>>>

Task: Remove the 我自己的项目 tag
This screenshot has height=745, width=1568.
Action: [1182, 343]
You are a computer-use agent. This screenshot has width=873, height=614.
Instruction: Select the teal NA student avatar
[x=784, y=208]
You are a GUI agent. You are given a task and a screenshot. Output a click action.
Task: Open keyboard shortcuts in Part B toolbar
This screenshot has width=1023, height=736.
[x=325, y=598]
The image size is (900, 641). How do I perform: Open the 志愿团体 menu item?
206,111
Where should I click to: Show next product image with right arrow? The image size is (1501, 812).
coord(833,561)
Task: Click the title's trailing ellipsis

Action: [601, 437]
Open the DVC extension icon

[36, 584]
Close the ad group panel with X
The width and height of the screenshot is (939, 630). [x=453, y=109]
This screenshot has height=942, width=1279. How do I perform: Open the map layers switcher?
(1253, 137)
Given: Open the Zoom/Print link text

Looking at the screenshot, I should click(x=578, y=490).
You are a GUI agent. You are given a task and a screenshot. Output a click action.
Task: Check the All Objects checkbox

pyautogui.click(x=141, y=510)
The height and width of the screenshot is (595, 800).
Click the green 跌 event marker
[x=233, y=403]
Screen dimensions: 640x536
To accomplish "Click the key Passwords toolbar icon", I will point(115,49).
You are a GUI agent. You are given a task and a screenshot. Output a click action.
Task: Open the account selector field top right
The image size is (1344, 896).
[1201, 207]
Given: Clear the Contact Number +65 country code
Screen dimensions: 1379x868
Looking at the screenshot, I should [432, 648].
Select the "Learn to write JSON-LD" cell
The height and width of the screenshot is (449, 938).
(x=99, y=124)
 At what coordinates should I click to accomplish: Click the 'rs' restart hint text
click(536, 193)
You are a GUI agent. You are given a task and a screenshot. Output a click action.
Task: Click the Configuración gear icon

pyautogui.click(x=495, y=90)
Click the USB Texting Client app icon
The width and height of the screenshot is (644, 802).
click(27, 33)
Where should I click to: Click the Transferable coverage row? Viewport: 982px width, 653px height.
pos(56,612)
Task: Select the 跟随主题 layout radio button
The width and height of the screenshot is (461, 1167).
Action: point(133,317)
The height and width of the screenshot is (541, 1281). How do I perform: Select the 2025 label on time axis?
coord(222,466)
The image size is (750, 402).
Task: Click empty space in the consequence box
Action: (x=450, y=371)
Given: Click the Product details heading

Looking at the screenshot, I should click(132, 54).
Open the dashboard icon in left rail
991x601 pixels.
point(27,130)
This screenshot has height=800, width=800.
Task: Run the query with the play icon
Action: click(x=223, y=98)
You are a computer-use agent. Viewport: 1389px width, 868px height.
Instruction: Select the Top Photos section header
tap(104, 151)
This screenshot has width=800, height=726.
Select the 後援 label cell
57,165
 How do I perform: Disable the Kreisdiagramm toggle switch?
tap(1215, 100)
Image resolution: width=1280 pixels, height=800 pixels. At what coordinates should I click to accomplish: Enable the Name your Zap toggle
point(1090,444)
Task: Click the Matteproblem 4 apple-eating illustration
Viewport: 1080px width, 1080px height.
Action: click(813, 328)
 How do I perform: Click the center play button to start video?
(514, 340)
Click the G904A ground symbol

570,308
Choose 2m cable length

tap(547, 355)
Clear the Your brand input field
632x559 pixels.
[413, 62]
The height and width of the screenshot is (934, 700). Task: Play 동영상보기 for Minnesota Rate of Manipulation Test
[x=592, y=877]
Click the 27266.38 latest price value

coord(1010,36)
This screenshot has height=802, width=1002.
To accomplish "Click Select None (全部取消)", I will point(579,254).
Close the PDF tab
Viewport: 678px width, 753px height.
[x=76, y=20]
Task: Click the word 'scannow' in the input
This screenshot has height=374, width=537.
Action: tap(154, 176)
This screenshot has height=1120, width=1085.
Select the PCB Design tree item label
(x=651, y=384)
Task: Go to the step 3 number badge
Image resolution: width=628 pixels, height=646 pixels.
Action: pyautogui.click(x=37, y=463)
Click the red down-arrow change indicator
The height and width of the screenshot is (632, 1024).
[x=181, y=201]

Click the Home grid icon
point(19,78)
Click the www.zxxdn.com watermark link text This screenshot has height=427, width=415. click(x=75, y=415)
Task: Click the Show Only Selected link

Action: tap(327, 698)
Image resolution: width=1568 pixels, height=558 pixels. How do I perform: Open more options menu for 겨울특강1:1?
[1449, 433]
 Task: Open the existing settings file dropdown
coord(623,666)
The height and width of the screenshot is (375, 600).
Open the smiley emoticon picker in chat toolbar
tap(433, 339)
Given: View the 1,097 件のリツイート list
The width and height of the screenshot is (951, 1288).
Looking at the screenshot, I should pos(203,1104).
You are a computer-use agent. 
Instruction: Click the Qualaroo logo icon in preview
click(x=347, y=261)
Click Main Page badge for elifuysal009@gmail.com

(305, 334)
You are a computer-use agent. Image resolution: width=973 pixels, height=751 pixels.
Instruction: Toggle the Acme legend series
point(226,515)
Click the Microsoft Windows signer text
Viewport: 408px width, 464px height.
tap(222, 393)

<<<

§ Assignment
Write the entries out once more, exactly as they appear.

§ Result of the exercise
Task: Remove the 我自己的项目 tag
This screenshot has height=745, width=1568.
Action: [1182, 343]
You are a computer-use agent. This screenshot has width=873, height=614.
Instruction: Select the teal NA student avatar
[x=784, y=208]
You are a GUI agent. You are given a task and a screenshot. Output a click action.
Task: Open keyboard shortcuts in Part B toolbar
This screenshot has width=1023, height=736.
[x=325, y=598]
The image size is (900, 641). How do I perform: Open the 志愿团体 menu item?
206,111
Where should I click to: Show next product image with right arrow? The image size is (1501, 812).
coord(833,561)
Task: Click the title's trailing ellipsis

Action: [601, 437]
Open the DVC extension icon

[36, 584]
Close the ad group panel with X
The width and height of the screenshot is (939, 630). [x=453, y=109]
This screenshot has height=942, width=1279. How do I perform: Open the map layers switcher?
(1253, 137)
Given: Open the Zoom/Print link text

Looking at the screenshot, I should click(x=578, y=490).
You are a GUI agent. You are given a task and a screenshot. Output a click action.
Task: Check the All Objects checkbox

pyautogui.click(x=141, y=510)
The height and width of the screenshot is (595, 800).
Click the green 跌 event marker
[x=233, y=403]
Screen dimensions: 640x536
To accomplish "Click the key Passwords toolbar icon", I will point(115,49).
You are a GUI agent. You are given a task and a screenshot. Output a click action.
Task: Open the account selector field top right
The image size is (1344, 896).
[1201, 207]
Given: Clear the Contact Number +65 country code
Screen dimensions: 1379x868
Looking at the screenshot, I should [432, 648].
Select the "Learn to write JSON-LD" cell
The height and width of the screenshot is (449, 938).
(x=99, y=124)
 At what coordinates should I click to accomplish: Click the 'rs' restart hint text
click(536, 193)
You are a GUI agent. You are given a task and a screenshot. Output a click action.
Task: Click the Configuración gear icon

pyautogui.click(x=495, y=90)
Click the USB Texting Client app icon
The width and height of the screenshot is (644, 802).
click(27, 33)
Where should I click to: Click the Transferable coverage row? Viewport: 982px width, 653px height.
pos(56,612)
Task: Select the 跟随主题 layout radio button
The width and height of the screenshot is (461, 1167).
Action: point(133,317)
The height and width of the screenshot is (541, 1281). How do I perform: Select the 2025 label on time axis?
coord(222,466)
The image size is (750, 402).
Task: Click empty space in the consequence box
Action: (x=450, y=371)
Given: Click the Product details heading

Looking at the screenshot, I should click(132, 54).
Open the dashboard icon in left rail
991x601 pixels.
point(27,130)
This screenshot has height=800, width=800.
Task: Run the query with the play icon
Action: click(x=223, y=98)
You are a computer-use agent. Viewport: 1389px width, 868px height.
Instruction: Select the Top Photos section header
tap(104, 151)
This screenshot has width=800, height=726.
Select the 後援 label cell
57,165
 How do I perform: Disable the Kreisdiagramm toggle switch?
tap(1215, 100)
Image resolution: width=1280 pixels, height=800 pixels. At what coordinates should I click to accomplish: Enable the Name your Zap toggle
point(1090,444)
Task: Click the Matteproblem 4 apple-eating illustration
Viewport: 1080px width, 1080px height.
Action: click(813, 328)
 How do I perform: Click the center play button to start video?
(514, 340)
Click the G904A ground symbol

570,308
Choose 2m cable length

tap(547, 355)
Clear the Your brand input field
632x559 pixels.
[413, 62]
The height and width of the screenshot is (934, 700). Task: Play 동영상보기 for Minnesota Rate of Manipulation Test
[x=592, y=877]
Click the 27266.38 latest price value

coord(1010,36)
This screenshot has height=802, width=1002.
To accomplish "Click Select None (全部取消)", I will point(579,254).
Close the PDF tab
Viewport: 678px width, 753px height.
[x=76, y=20]
Task: Click the word 'scannow' in the input
This screenshot has height=374, width=537.
Action: tap(154, 176)
This screenshot has height=1120, width=1085.
Select the PCB Design tree item label
(x=651, y=384)
Task: Go to the step 3 number badge
Image resolution: width=628 pixels, height=646 pixels.
Action: pyautogui.click(x=37, y=463)
Click the red down-arrow change indicator
The height and width of the screenshot is (632, 1024).
[x=181, y=201]

Click the Home grid icon
point(19,78)
Click the www.zxxdn.com watermark link text This screenshot has height=427, width=415. click(x=75, y=415)
Task: Click the Show Only Selected link

Action: tap(327, 698)
Image resolution: width=1568 pixels, height=558 pixels. How do I perform: Open more options menu for 겨울특강1:1?
[1449, 433]
 Task: Open the existing settings file dropdown
coord(623,666)
The height and width of the screenshot is (375, 600).
Open the smiley emoticon picker in chat toolbar
tap(433, 339)
Given: View the 1,097 件のリツイート list
The width and height of the screenshot is (951, 1288).
Looking at the screenshot, I should pos(203,1104).
You are a computer-use agent. 
Instruction: Click the Qualaroo logo icon in preview
click(x=347, y=261)
Click Main Page badge for elifuysal009@gmail.com

(305, 334)
You are a computer-use agent. Image resolution: width=973 pixels, height=751 pixels.
Instruction: Toggle the Acme legend series
point(226,515)
Click the Microsoft Windows signer text
Viewport: 408px width, 464px height.
tap(222, 393)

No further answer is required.